To mitigate this issue users should use this link and look for their printer model and then download the patch file as shown in the picture:
Some Windows machines may already have this driver without even running a dedicated installation file, since the driver comes with Microsoft Windows via Windows Update:
Note: Not all affected products were initially listed on the advisory page. We initially conducted a small sample test and found other products vulnerable, so we recommend further verification.
This high severity vulnerability, which has been present in HP, Samsung, and Xerox printer software since 2005, affects millions of devices and likely millions of users worldwide.

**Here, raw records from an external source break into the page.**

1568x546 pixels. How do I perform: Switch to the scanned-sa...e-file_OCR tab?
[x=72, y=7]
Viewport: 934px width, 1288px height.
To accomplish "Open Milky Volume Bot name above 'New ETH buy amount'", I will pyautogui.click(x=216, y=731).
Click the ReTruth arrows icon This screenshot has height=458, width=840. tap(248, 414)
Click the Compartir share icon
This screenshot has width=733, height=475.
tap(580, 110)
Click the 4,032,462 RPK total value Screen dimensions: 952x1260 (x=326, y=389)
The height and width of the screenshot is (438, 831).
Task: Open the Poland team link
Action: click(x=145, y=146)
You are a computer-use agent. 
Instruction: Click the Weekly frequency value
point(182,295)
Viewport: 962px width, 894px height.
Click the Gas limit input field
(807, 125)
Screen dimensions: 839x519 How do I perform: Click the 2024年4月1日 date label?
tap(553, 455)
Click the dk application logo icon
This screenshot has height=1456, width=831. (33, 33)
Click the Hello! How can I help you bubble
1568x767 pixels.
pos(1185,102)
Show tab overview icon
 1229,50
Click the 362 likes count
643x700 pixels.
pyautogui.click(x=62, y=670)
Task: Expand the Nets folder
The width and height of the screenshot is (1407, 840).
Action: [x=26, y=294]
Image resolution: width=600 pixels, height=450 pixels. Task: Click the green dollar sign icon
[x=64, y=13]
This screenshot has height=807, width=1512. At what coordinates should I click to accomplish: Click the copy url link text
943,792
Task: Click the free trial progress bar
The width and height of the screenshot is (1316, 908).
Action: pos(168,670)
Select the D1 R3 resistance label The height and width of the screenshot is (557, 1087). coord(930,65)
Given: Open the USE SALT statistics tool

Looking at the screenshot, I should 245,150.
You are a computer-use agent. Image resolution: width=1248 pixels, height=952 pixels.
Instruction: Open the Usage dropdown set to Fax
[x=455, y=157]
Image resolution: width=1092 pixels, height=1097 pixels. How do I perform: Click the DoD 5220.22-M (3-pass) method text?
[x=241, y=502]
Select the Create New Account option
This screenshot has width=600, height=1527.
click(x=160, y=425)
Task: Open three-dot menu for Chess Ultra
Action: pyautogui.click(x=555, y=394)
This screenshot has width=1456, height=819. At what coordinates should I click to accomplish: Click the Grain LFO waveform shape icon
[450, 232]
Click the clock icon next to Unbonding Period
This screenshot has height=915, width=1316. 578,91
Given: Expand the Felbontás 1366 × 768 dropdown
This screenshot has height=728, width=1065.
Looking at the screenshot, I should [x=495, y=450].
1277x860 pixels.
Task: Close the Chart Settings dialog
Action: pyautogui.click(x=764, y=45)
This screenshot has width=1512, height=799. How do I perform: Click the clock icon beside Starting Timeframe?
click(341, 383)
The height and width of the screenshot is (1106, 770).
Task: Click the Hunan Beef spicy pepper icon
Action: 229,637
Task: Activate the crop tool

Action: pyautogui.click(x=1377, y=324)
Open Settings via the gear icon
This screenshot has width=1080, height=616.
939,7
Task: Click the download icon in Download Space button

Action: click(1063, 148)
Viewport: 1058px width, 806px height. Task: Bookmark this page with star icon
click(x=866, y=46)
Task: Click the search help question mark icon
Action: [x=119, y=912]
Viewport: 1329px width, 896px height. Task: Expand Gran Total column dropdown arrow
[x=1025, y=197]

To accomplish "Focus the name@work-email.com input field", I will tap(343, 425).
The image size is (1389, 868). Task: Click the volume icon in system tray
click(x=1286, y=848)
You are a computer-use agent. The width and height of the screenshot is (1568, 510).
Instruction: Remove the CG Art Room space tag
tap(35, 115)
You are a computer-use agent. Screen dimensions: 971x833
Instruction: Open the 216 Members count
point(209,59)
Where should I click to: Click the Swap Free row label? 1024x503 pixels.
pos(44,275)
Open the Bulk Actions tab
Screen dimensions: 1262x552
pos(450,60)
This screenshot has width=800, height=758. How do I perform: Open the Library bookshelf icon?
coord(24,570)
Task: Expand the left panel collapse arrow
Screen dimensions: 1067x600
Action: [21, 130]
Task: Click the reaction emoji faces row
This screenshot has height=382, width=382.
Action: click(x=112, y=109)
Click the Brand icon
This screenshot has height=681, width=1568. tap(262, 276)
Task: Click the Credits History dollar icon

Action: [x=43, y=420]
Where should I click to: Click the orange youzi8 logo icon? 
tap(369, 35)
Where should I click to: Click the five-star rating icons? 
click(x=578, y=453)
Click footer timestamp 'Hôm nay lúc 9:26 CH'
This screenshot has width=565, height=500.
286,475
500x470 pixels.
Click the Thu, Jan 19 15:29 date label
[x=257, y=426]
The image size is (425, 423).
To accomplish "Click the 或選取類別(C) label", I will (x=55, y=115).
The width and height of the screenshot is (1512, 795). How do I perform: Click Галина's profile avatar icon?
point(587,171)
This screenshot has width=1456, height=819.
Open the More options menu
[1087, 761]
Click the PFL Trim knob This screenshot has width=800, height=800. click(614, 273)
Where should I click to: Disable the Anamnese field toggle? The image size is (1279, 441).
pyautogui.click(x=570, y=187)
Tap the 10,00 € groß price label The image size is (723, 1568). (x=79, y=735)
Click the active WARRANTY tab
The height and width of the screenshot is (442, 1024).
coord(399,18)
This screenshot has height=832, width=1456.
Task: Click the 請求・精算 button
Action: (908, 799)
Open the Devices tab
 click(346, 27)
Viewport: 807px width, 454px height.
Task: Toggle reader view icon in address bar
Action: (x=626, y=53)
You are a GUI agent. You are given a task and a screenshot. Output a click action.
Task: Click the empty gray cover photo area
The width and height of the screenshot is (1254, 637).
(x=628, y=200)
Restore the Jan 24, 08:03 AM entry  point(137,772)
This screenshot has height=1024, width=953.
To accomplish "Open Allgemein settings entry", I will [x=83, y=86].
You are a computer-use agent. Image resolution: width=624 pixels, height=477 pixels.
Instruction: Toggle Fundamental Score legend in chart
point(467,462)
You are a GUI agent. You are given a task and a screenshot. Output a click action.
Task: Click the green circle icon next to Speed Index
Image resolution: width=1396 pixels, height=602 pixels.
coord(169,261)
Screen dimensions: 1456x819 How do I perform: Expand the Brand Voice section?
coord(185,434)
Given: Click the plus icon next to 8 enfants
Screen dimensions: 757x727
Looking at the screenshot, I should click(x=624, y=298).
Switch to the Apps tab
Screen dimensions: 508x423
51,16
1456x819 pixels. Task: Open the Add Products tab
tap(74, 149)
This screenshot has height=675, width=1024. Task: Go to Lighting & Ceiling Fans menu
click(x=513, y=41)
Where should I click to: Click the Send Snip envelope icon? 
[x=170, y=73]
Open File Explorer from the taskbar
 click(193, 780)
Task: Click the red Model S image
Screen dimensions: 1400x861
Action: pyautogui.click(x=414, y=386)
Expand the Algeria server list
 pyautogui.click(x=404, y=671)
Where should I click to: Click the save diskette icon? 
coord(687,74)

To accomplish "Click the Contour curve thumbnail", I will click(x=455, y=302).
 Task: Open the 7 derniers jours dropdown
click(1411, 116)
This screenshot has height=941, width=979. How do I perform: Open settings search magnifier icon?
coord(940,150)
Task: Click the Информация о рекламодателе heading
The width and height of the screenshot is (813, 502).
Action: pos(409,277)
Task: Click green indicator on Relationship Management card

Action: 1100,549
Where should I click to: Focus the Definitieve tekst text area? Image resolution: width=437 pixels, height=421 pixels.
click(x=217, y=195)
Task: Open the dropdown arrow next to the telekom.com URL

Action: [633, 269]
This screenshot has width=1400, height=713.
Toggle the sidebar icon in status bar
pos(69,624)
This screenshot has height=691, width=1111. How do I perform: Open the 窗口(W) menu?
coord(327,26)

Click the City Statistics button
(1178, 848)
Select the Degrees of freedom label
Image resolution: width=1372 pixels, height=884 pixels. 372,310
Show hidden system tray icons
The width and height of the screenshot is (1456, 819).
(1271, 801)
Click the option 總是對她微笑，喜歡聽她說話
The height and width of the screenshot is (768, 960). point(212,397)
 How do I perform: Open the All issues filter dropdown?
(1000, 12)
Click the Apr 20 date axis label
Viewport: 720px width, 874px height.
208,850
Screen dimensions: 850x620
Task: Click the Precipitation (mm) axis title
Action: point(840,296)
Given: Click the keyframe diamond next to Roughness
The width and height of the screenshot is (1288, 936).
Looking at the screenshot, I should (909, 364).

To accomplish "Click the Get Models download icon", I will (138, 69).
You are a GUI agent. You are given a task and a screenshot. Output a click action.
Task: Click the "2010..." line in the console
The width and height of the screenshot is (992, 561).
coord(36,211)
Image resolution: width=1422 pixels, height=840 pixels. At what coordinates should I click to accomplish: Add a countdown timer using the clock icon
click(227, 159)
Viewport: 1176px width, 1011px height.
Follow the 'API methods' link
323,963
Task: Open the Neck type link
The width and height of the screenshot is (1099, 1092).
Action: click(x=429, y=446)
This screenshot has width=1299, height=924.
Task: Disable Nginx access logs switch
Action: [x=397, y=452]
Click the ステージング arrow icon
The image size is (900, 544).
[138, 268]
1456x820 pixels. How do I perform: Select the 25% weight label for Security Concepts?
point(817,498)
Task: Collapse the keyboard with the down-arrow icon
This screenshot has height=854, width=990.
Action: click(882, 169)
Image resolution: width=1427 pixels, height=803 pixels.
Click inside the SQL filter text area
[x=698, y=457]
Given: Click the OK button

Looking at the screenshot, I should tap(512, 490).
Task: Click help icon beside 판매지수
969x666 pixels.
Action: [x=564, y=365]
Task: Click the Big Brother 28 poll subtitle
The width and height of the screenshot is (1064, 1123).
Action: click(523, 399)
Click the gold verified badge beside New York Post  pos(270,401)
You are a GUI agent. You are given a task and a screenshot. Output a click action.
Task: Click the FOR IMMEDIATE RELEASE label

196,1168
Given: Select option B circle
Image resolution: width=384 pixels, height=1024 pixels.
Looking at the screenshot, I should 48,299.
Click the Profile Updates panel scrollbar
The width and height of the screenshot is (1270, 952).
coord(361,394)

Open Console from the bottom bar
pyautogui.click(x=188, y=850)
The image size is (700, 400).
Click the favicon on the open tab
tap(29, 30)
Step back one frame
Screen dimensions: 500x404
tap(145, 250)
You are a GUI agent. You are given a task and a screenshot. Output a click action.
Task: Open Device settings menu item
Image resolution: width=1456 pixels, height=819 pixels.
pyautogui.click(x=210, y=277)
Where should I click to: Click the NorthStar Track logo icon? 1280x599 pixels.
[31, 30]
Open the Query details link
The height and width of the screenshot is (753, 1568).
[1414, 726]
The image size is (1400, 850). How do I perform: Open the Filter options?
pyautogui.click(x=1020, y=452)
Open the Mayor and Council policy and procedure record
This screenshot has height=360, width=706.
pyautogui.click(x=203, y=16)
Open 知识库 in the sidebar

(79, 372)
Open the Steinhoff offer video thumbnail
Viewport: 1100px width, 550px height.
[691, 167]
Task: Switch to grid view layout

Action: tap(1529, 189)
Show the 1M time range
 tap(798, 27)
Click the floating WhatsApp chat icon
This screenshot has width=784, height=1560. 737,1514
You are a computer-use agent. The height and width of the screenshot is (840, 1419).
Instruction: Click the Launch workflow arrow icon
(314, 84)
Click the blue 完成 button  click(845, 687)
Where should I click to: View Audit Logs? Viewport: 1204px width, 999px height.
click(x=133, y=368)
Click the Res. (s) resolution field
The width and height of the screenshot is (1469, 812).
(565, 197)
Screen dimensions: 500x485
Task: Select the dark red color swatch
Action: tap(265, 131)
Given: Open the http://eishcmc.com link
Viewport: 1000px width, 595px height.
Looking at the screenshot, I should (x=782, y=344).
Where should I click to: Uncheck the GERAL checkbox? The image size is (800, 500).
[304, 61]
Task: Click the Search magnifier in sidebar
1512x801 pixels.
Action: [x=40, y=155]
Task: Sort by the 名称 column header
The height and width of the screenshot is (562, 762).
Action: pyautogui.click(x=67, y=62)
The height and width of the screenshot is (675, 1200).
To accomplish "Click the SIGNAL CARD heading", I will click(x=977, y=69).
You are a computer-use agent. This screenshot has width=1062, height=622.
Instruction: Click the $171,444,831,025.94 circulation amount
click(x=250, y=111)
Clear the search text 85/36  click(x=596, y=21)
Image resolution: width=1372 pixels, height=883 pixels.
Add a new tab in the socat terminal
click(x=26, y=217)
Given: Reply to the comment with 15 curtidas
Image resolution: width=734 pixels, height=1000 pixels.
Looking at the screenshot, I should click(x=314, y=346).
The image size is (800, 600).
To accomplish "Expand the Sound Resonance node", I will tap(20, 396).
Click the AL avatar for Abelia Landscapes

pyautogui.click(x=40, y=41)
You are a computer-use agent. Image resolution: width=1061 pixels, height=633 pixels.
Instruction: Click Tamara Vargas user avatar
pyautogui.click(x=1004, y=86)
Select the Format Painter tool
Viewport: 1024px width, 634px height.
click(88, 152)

Similar to previous vulnerabilities we have disclosed that remained hidden for 12 years (1, 2), the impact this could have on users and enterprises that fail to patch is far-reaching and significant.
While we haven’t seen any indicators that this vulnerability has been exploited in the wild up till now, with millions of printer models currently vulnerable, it is inevitable that if attackers weaponize this vulnerability they will seek out those that have not taken the appropriate action.
We would like to thank HP for their approach to our disclosure and for remediating the vulnerabilities quickly.
18 Feb, 2021 – Initial report.
23 Feb, 2021 – We notified HP that the same issue exists in Samsung and Xerox printers.
19 May, 2021 – HP released an advisory for CVE-2021-3438.
20 May, 2021 – We notified HP that the “affected products” listing is incomplete and provided extra information.
01 Jun, 2021 – HP updated the list of affected products.